Given disjoint source and sink sets, $S=\{s_1,\dots ,s_k\}$ and $T=\{t_1,\dots ,t_k\}$, in a graph G, an unpaired k-disjoint path cover joining S and T is a set of pairwise vertex-disjoint paths $\{P_1,\dots ,P_k\}$ that altogether cover every vertex of the graph, in which $P_i$ is a path from source $s_i$ to some sink $t_j$. In terms of a generalized scattering number, named an r-scattering number, we characterize interval graphs that have an unpaired 2-disjoint path cover joining S and T for any possible configurations of source and sink sets S and T of size 2 each.
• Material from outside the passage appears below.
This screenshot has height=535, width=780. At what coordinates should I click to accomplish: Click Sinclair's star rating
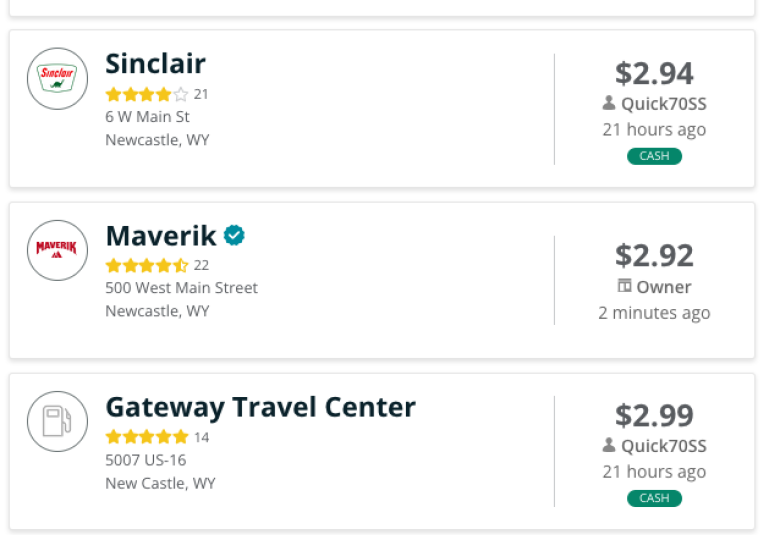pos(147,94)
Also, it is shown that the r-scattering number of an interval graph can be computed in polynomial time.

给定不相交的源和接收器集， $\mathrm{小号}=\{s_{\mathrm{1个}}，\dots ，s_{ķ}\}$ 和 $Ť=\{{Ť}_{\mathrm{1个}}，\dots ，{Ť}_{ķ}\}$在图G中，连接S和T的不成对的k不相交路径覆盖是成对的顶点不相交路径的集合$\{P_{\mathrm{1个}}，\dots ，P_{ķ}\}$ 总共覆盖了图的每个顶点，其中 $P_{\mathrm{一世}}$ 是源头之路 $s_{\mathrm{一世}}$ 到一些水槽 ${Ť}_{Ĵ}$。在广义散射数量，名为方面R-散射数量，我们表征具有不成对2不相交的路径盖接合间隔的曲线图小号和Ť源和宿套任何可能的配置小号和Ť大小2各自的。而且，示出了可以以多项式时间来计算间隔图的r-散射数。